- [Task to complete] Down to the last line, repeat the data below exactly.

** Opening Material for the task block **

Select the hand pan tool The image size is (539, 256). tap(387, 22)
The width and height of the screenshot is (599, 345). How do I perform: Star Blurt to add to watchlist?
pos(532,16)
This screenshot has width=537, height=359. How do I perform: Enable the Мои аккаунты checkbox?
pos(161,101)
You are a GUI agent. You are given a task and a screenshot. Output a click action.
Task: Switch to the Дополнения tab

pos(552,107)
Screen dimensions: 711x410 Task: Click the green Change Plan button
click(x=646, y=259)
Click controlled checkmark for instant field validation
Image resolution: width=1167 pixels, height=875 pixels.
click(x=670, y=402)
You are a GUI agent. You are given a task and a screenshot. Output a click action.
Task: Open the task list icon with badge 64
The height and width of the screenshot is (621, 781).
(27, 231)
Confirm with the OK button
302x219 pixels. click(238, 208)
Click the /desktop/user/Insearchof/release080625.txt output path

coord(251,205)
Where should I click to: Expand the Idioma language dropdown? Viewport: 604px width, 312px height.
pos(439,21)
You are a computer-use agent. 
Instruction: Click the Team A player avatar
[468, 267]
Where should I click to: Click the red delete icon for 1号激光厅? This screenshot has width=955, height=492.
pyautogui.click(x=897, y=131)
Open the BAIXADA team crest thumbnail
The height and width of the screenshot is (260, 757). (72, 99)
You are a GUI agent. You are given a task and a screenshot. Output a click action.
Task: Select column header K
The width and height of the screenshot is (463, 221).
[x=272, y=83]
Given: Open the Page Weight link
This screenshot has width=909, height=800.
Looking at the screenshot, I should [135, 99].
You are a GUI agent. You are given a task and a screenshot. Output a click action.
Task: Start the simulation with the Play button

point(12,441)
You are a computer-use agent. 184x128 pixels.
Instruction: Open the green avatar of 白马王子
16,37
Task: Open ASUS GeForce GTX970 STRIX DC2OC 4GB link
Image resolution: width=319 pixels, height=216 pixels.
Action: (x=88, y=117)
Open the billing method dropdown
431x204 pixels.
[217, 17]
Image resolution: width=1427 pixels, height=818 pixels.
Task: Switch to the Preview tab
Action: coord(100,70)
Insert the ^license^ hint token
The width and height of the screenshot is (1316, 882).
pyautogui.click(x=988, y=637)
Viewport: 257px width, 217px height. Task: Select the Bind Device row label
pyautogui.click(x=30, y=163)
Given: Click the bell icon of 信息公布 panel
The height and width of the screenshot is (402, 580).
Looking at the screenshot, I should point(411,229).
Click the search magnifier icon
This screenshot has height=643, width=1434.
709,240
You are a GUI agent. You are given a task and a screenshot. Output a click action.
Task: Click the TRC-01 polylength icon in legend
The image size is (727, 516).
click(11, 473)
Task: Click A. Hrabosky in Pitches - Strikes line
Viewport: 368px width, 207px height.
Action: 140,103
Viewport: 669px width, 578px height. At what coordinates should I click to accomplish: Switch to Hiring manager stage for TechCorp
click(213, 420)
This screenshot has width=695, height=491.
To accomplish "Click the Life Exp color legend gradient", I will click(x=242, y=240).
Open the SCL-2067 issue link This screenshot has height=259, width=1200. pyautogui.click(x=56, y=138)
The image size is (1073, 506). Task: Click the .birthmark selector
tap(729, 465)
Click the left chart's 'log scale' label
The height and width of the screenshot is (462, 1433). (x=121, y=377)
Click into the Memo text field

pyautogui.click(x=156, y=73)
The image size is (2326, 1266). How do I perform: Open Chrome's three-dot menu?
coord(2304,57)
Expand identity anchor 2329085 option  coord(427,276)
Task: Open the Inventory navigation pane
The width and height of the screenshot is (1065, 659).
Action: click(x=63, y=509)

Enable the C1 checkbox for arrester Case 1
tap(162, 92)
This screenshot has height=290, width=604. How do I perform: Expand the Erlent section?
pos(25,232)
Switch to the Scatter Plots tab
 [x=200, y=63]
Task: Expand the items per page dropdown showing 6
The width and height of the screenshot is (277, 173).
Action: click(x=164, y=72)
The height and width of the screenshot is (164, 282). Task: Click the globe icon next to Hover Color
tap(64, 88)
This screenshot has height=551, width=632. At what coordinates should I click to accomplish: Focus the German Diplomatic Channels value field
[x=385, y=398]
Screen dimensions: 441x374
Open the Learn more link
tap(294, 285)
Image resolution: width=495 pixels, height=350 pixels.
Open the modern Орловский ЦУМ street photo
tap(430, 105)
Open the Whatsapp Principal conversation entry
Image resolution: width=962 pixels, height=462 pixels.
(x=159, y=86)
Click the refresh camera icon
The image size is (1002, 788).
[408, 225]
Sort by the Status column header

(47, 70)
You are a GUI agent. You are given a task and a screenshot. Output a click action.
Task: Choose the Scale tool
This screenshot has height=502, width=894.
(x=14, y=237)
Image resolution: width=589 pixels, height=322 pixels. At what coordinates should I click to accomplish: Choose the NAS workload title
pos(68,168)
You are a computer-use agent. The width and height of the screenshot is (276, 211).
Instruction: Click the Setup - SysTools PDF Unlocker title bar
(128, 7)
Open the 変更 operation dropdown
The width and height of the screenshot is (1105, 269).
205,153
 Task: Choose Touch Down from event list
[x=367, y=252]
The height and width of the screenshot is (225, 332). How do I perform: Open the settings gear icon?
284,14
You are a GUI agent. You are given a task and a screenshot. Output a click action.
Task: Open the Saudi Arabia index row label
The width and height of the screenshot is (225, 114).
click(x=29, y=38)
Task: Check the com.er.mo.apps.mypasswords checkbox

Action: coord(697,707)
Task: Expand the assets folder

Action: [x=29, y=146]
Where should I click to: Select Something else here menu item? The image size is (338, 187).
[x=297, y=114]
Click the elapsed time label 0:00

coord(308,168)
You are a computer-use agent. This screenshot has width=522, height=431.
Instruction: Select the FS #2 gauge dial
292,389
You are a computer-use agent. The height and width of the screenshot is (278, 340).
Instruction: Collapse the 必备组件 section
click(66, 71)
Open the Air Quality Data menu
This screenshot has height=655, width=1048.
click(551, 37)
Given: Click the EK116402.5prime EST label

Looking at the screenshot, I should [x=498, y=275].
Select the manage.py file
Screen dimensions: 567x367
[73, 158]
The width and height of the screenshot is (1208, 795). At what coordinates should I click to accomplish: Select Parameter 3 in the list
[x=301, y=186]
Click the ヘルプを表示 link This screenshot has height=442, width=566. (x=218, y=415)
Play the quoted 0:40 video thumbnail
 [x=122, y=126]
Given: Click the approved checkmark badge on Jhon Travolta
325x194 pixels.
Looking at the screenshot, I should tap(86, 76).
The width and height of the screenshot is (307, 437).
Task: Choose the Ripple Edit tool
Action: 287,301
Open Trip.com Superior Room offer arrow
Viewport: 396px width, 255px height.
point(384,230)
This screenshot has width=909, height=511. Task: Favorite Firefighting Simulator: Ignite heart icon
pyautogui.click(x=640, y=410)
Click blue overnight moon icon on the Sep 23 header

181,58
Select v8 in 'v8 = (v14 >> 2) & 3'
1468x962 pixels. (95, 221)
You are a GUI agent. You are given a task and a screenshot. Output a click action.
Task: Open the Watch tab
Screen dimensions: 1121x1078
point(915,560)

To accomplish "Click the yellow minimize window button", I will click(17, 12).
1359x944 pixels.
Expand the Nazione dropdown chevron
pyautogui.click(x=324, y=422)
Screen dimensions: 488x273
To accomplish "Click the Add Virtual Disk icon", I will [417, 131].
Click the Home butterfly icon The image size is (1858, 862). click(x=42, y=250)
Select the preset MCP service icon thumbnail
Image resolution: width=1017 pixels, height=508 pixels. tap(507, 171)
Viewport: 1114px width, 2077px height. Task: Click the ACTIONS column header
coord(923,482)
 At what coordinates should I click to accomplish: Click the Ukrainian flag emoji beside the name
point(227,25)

** Closing Material for the task block **

- [Solved problem]
Select the hand pan tool The image size is (539, 256). tap(387, 22)
The width and height of the screenshot is (599, 345). How do I perform: Star Blurt to add to watchlist?
pos(532,16)
This screenshot has width=537, height=359. How do I perform: Enable the Мои аккаунты checkbox?
pos(161,101)
You are a GUI agent. You are given a task and a screenshot. Output a click action.
Task: Switch to the Дополнения tab

pos(552,107)
Screen dimensions: 711x410 Task: Click the green Change Plan button
click(x=646, y=259)
Click controlled checkmark for instant field validation
Image resolution: width=1167 pixels, height=875 pixels.
click(x=670, y=402)
You are a GUI agent. You are given a task and a screenshot. Output a click action.
Task: Open the task list icon with badge 64
The height and width of the screenshot is (621, 781).
(27, 231)
Confirm with the OK button
302x219 pixels. click(238, 208)
Click the /desktop/user/Insearchof/release080625.txt output path

coord(251,205)
Where should I click to: Expand the Idioma language dropdown? Viewport: 604px width, 312px height.
pos(439,21)
You are a computer-use agent. 
Instruction: Click the Team A player avatar
[468, 267]
Where should I click to: Click the red delete icon for 1号激光厅? This screenshot has width=955, height=492.
pyautogui.click(x=897, y=131)
Open the BAIXADA team crest thumbnail
The height and width of the screenshot is (260, 757). (72, 99)
You are a GUI agent. You are given a task and a screenshot. Output a click action.
Task: Select column header K
The width and height of the screenshot is (463, 221).
[x=272, y=83]
Given: Open the Page Weight link
This screenshot has width=909, height=800.
Looking at the screenshot, I should [135, 99].
You are a GUI agent. You are given a task and a screenshot. Output a click action.
Task: Start the simulation with the Play button

point(12,441)
You are a computer-use agent. 184x128 pixels.
Instruction: Open the green avatar of 白马王子
16,37
Task: Open ASUS GeForce GTX970 STRIX DC2OC 4GB link
Image resolution: width=319 pixels, height=216 pixels.
Action: (x=88, y=117)
Open the billing method dropdown
431x204 pixels.
[217, 17]
Image resolution: width=1427 pixels, height=818 pixels.
Task: Switch to the Preview tab
Action: coord(100,70)
Insert the ^license^ hint token
The width and height of the screenshot is (1316, 882).
pyautogui.click(x=988, y=637)
Viewport: 257px width, 217px height. Task: Select the Bind Device row label
pyautogui.click(x=30, y=163)
Given: Click the bell icon of 信息公布 panel
The height and width of the screenshot is (402, 580).
Looking at the screenshot, I should point(411,229).
Click the search magnifier icon
This screenshot has height=643, width=1434.
709,240
You are a GUI agent. You are given a task and a screenshot. Output a click action.
Task: Click the TRC-01 polylength icon in legend
The image size is (727, 516).
click(11, 473)
Task: Click A. Hrabosky in Pitches - Strikes line
Viewport: 368px width, 207px height.
Action: 140,103
Viewport: 669px width, 578px height. At what coordinates should I click to accomplish: Switch to Hiring manager stage for TechCorp
click(213, 420)
This screenshot has width=695, height=491.
To accomplish "Click the Life Exp color legend gradient", I will click(x=242, y=240).
Open the SCL-2067 issue link This screenshot has height=259, width=1200. pyautogui.click(x=56, y=138)
The image size is (1073, 506). Task: Click the .birthmark selector
tap(729, 465)
Click the left chart's 'log scale' label
The height and width of the screenshot is (462, 1433). (x=121, y=377)
Click into the Memo text field

pyautogui.click(x=156, y=73)
The image size is (2326, 1266). How do I perform: Open Chrome's three-dot menu?
coord(2304,57)
Expand identity anchor 2329085 option  coord(427,276)
Task: Open the Inventory navigation pane
The width and height of the screenshot is (1065, 659).
Action: click(x=63, y=509)

Enable the C1 checkbox for arrester Case 1
tap(162, 92)
This screenshot has height=290, width=604. How do I perform: Expand the Erlent section?
pos(25,232)
Switch to the Scatter Plots tab
 [x=200, y=63]
Task: Expand the items per page dropdown showing 6
The width and height of the screenshot is (277, 173).
Action: click(x=164, y=72)
The height and width of the screenshot is (164, 282). Task: Click the globe icon next to Hover Color
tap(64, 88)
This screenshot has height=551, width=632. At what coordinates should I click to accomplish: Focus the German Diplomatic Channels value field
[x=385, y=398]
Screen dimensions: 441x374
Open the Learn more link
tap(294, 285)
Image resolution: width=495 pixels, height=350 pixels.
Open the modern Орловский ЦУМ street photo
tap(430, 105)
Open the Whatsapp Principal conversation entry
Image resolution: width=962 pixels, height=462 pixels.
(x=159, y=86)
Click the refresh camera icon
The image size is (1002, 788).
[408, 225]
Sort by the Status column header

(47, 70)
You are a GUI agent. You are given a task and a screenshot. Output a click action.
Task: Choose the Scale tool
This screenshot has height=502, width=894.
(x=14, y=237)
Image resolution: width=589 pixels, height=322 pixels. At what coordinates should I click to accomplish: Choose the NAS workload title
pos(68,168)
You are a computer-use agent. The width and height of the screenshot is (276, 211).
Instruction: Click the Setup - SysTools PDF Unlocker title bar
(128, 7)
Open the 変更 operation dropdown
The width and height of the screenshot is (1105, 269).
205,153
 Task: Choose Touch Down from event list
[x=367, y=252]
The height and width of the screenshot is (225, 332). How do I perform: Open the settings gear icon?
284,14
You are a GUI agent. You are given a task and a screenshot. Output a click action.
Task: Open the Saudi Arabia index row label
The width and height of the screenshot is (225, 114).
click(x=29, y=38)
Task: Check the com.er.mo.apps.mypasswords checkbox

Action: coord(697,707)
Task: Expand the assets folder

Action: [x=29, y=146]
Where should I click to: Select Something else here menu item? The image size is (338, 187).
[x=297, y=114]
Click the elapsed time label 0:00

coord(308,168)
You are a computer-use agent. This screenshot has width=522, height=431.
Instruction: Select the FS #2 gauge dial
292,389
You are a computer-use agent. The height and width of the screenshot is (278, 340).
Instruction: Collapse the 必备组件 section
click(66, 71)
Open the Air Quality Data menu
This screenshot has height=655, width=1048.
click(551, 37)
Given: Click the EK116402.5prime EST label

Looking at the screenshot, I should [x=498, y=275].
Select the manage.py file
Screen dimensions: 567x367
[73, 158]
The width and height of the screenshot is (1208, 795). At what coordinates should I click to accomplish: Select Parameter 3 in the list
[x=301, y=186]
Click the ヘルプを表示 link This screenshot has height=442, width=566. (x=218, y=415)
Play the quoted 0:40 video thumbnail
 [x=122, y=126]
Given: Click the approved checkmark badge on Jhon Travolta
325x194 pixels.
Looking at the screenshot, I should tap(86, 76).
The width and height of the screenshot is (307, 437).
Task: Choose the Ripple Edit tool
Action: 287,301
Open Trip.com Superior Room offer arrow
Viewport: 396px width, 255px height.
point(384,230)
This screenshot has width=909, height=511. Task: Favorite Firefighting Simulator: Ignite heart icon
pyautogui.click(x=640, y=410)
Click blue overnight moon icon on the Sep 23 header

181,58
Select v8 in 'v8 = (v14 >> 2) & 3'
1468x962 pixels. (95, 221)
You are a GUI agent. You are given a task and a screenshot. Output a click action.
Task: Open the Watch tab
Screen dimensions: 1121x1078
point(915,560)

To accomplish "Click the yellow minimize window button", I will click(17, 12).
1359x944 pixels.
Expand the Nazione dropdown chevron
pyautogui.click(x=324, y=422)
Screen dimensions: 488x273
To accomplish "Click the Add Virtual Disk icon", I will [417, 131].
Click the Home butterfly icon The image size is (1858, 862). click(x=42, y=250)
Select the preset MCP service icon thumbnail
Image resolution: width=1017 pixels, height=508 pixels. tap(507, 171)
Viewport: 1114px width, 2077px height. Task: Click the ACTIONS column header
coord(923,482)
 At what coordinates should I click to accomplish: Click the Ukrainian flag emoji beside the name
point(227,25)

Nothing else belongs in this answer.